Les blockchains seront le socle des transactions financières, nous en sommes de plus en plus convaincus. Dans un récent sondage commandé par mon entreprise, StarkWare Industries, quelque 53 % des répondants américains ont convenu que « la crypto-monnaie sera l’avenir de la finance ». Le chiffre était de près de 70 % pour le groupe d’âge des 25 à 34 ans.
Mais les blockchains ne peuvent pas faire face à la demande, ce qui signifie qu’elles sont lentes et que les frais d’essence sont élevés. Nous atteignons le plafond de la capacité de traitement de ces réseaux décentralisés. La solution consiste à réduire la quantité de travail que les ordinateurs – ou « nœuds » – de la blockchain doivent effectuer pour chaque transaction.
C’est vraiment facile à faire si nous faisons des compromis sur certaines des valeurs fondatrices de la blockchain. Pourtant, c’est extrêmement difficile si nous nous y tenons fermement.
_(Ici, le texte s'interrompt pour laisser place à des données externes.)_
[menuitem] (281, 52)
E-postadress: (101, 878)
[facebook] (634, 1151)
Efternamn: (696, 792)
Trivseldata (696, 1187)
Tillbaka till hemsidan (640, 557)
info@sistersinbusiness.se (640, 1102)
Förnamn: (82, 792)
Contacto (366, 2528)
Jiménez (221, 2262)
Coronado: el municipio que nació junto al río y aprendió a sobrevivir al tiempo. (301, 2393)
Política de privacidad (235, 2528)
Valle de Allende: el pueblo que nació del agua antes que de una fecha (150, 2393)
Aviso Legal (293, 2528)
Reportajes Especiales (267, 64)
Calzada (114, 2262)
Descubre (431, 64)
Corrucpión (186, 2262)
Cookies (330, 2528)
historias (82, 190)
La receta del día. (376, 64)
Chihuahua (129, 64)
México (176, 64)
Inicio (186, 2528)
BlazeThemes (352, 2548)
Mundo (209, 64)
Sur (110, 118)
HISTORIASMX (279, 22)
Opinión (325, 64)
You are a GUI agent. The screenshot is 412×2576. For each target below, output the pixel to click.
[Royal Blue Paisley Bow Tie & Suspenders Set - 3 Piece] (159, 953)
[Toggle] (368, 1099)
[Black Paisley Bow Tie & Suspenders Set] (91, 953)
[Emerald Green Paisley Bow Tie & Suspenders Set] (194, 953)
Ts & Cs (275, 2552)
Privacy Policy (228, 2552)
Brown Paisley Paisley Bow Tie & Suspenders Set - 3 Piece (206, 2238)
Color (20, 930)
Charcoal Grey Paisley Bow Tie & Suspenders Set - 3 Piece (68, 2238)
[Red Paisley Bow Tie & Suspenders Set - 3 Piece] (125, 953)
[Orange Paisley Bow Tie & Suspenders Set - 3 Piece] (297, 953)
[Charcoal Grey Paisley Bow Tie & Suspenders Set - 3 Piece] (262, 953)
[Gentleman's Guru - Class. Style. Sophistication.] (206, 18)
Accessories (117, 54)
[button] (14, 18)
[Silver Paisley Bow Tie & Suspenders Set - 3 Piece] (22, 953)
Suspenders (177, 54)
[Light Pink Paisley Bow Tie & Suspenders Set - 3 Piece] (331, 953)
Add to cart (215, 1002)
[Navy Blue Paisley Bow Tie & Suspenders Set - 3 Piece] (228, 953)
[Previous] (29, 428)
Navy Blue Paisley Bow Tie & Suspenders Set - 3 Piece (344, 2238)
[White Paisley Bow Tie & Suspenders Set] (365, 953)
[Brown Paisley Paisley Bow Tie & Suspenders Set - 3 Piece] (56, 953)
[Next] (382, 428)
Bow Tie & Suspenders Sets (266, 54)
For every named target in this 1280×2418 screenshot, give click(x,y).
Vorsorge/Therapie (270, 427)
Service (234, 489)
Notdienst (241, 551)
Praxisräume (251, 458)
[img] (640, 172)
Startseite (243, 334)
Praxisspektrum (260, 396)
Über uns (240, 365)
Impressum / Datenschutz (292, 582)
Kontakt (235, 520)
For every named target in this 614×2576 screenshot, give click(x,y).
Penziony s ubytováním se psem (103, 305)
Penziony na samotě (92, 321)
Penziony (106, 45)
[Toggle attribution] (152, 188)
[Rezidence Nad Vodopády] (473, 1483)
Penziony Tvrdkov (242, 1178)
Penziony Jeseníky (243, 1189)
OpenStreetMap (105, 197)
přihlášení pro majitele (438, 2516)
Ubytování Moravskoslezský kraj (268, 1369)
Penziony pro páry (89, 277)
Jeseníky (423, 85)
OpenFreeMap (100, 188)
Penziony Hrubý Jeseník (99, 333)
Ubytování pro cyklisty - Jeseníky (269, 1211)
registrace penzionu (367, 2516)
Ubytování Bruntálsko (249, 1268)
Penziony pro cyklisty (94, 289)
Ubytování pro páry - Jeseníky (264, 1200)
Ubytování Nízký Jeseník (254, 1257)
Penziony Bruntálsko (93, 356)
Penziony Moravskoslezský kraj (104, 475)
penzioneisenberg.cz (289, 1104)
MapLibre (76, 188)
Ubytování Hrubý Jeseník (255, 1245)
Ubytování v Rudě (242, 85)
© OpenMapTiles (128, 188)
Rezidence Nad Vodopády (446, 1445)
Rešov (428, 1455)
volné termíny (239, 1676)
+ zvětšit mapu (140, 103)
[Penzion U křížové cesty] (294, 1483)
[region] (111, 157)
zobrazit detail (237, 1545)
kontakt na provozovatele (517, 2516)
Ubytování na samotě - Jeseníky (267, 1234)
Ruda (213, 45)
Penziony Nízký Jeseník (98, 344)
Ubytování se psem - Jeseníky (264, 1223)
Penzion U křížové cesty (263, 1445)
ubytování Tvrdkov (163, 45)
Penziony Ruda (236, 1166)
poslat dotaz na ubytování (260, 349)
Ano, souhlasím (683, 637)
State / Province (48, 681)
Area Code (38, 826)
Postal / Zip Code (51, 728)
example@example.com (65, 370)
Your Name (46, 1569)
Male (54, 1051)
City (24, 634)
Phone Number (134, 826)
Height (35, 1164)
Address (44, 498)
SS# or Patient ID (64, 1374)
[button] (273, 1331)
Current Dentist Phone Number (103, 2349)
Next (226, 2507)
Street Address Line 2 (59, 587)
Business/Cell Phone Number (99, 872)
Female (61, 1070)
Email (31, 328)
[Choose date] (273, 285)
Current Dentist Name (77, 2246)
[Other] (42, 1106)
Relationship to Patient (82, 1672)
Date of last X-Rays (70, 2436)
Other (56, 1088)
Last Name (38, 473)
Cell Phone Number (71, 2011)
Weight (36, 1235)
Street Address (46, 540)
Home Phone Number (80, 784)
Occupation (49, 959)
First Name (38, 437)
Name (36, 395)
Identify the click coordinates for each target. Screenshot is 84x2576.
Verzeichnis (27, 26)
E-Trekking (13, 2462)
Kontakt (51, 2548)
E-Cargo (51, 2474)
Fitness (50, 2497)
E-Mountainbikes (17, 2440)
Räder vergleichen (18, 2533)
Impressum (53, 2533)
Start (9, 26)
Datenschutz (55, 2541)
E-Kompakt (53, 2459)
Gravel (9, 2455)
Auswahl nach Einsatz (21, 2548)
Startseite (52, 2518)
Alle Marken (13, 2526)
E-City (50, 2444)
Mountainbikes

L’algèbre fait la une des journaux
La semaine dernière a été surréaliste pour moi. La recherche en algèbre que j’ai menée il y a des années avec d’autres informaticiens est soudainement à la base d’une entreprise de 8 milliards de dollars, qui est la plus grande solution de mise à l’échelle de «couche 2» pour Ethereum. StarkWare, une entreprise de seulement 80 personnes, vient de recevoir cette évaluation dans le cadre d’un cycle d’investissement de série D. Lorsque les gens ont demandé ma réaction à ce chiffre, ils ont été perplexes par ma réponse. « Nous nous attendions à ce que vous parliez de crypto, et à la place, vous vous êtes lancé dans la philosophie », a ri un ami.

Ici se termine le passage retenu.